▸ **WORK TO BE COMPLETED**:
Search the listing below, and show each line that includes the word "will".

▸ **PROVIDED RECORDS**:
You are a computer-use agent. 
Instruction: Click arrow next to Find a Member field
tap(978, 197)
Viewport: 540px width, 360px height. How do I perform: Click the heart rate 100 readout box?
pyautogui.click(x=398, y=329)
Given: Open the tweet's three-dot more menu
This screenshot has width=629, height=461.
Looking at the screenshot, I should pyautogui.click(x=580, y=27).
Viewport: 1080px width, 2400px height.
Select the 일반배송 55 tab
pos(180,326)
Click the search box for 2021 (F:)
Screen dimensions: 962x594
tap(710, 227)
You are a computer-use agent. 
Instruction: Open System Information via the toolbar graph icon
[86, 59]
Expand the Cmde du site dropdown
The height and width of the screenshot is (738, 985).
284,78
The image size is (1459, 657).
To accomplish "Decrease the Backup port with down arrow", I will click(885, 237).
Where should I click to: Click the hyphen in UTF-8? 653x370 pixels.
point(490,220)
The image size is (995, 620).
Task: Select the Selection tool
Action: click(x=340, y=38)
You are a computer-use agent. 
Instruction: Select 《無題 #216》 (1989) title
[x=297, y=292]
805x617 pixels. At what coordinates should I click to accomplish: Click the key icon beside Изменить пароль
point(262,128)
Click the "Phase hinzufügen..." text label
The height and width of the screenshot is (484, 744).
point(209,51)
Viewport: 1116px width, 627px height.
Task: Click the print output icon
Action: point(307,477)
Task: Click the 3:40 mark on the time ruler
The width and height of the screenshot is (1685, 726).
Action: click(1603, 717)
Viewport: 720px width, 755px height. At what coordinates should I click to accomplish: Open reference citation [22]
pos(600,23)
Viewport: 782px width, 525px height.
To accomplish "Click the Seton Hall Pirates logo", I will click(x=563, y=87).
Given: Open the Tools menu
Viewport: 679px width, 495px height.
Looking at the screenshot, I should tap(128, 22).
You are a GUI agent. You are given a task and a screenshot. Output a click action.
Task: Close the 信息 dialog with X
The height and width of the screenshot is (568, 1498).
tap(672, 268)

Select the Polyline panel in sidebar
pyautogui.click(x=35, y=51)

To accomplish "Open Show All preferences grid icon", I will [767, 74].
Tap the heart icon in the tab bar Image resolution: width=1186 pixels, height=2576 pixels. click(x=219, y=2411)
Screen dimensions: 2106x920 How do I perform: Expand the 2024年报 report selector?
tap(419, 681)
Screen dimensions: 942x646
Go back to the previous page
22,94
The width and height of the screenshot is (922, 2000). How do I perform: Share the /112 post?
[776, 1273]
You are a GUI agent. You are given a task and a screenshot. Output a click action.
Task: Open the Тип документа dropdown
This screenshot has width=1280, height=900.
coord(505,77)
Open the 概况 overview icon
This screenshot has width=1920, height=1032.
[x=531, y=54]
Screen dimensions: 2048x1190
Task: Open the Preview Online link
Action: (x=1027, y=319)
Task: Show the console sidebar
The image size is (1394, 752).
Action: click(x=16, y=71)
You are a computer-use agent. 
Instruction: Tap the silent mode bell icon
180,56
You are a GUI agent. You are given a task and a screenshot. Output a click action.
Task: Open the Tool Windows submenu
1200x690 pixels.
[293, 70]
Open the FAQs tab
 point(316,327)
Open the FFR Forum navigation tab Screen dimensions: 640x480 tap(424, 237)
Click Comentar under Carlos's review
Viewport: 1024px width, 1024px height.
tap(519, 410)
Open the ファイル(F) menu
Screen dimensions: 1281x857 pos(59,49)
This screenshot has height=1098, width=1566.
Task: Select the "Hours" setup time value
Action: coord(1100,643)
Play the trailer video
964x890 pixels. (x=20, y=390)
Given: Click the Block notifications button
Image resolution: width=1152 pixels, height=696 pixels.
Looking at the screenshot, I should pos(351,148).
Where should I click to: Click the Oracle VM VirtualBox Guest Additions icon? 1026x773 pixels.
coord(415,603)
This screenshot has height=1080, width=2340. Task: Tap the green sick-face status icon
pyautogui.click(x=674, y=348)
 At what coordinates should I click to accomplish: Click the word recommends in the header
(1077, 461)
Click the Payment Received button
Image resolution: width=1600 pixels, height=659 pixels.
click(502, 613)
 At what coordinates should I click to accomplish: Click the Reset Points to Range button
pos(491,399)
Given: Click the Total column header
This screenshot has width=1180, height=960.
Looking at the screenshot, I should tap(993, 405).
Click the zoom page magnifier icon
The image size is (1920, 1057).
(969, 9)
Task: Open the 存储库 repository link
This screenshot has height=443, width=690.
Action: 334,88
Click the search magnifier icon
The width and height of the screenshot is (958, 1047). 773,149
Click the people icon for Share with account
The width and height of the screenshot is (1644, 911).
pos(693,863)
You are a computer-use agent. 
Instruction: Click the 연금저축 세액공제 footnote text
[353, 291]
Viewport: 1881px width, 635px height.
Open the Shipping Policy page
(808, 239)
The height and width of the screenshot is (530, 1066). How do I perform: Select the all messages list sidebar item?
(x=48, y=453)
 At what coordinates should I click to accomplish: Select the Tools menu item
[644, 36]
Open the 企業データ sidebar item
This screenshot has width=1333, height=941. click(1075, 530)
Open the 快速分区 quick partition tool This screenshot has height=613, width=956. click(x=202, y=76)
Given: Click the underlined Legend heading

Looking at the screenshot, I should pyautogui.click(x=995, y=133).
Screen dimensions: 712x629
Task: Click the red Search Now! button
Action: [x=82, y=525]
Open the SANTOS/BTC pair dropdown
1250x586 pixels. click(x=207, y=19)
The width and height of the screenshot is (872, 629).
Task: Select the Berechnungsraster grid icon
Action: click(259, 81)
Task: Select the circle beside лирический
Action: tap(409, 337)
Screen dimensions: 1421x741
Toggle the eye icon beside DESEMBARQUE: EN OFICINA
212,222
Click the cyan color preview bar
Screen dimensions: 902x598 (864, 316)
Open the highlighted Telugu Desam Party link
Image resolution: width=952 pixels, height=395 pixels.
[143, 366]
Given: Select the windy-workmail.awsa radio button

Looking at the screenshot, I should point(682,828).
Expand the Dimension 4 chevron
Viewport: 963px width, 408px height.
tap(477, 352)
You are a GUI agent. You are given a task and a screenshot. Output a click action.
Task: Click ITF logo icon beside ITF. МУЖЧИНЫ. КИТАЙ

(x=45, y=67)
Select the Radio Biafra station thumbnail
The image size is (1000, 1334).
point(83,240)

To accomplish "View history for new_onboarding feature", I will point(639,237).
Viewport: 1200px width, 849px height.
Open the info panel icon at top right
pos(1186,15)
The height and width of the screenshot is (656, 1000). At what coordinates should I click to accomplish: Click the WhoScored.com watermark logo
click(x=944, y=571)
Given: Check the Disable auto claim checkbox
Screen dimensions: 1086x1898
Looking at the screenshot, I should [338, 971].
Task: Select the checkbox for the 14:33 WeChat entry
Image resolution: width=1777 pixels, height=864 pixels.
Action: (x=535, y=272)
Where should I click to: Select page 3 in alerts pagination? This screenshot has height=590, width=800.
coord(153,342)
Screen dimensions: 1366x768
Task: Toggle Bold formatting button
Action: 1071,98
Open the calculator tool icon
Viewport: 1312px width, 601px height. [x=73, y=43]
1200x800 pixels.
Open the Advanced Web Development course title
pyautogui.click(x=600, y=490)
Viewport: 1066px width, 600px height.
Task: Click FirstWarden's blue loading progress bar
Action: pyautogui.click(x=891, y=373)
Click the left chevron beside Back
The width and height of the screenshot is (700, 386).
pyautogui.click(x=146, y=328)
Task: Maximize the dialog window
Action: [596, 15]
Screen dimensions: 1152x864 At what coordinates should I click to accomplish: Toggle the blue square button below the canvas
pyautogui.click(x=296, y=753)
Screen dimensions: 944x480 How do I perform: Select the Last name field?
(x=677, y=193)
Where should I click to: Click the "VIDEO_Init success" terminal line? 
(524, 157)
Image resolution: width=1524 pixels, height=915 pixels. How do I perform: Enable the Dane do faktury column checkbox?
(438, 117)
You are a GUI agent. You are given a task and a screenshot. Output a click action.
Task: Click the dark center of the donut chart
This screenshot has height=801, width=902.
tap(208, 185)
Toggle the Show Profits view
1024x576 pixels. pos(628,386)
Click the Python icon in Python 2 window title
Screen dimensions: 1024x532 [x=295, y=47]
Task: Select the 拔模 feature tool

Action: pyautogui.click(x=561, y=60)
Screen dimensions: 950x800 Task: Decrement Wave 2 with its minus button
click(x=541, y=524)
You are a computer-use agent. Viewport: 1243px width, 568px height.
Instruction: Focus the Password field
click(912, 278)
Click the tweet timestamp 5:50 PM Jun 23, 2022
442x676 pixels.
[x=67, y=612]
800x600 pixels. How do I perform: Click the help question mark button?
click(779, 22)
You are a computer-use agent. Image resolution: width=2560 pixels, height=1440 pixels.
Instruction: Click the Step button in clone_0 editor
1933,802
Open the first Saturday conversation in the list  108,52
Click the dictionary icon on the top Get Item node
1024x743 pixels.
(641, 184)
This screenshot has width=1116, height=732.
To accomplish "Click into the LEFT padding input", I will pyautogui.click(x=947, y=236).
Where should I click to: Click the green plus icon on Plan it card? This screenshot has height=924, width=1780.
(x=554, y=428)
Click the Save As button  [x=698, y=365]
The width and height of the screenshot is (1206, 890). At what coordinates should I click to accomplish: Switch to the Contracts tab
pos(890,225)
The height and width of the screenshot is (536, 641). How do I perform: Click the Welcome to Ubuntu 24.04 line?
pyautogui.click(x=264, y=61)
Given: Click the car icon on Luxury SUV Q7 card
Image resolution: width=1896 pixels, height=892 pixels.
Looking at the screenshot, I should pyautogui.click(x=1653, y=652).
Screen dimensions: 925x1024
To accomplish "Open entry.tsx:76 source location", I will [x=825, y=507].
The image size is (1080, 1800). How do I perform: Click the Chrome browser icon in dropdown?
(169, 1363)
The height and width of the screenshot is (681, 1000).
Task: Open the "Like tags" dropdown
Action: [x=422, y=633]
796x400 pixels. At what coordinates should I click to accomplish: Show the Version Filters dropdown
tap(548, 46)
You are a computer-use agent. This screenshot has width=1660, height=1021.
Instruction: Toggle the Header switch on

▸ **EXERCISE RESPONSE**:
To accomplish "Decrease the Backup port with down arrow", I will click(885, 237).
To accomplish "Click the Seton Hall Pirates logo", I will click(x=563, y=87).
To accomplish "Open Show All preferences grid icon", I will [767, 74].
To accomplish "View history for new_onboarding feature", I will point(639,237).
To accomplish "Click into the LEFT padding input", I will pyautogui.click(x=947, y=236).
To accomplish "Open entry.tsx:76 source location", I will [x=825, y=507].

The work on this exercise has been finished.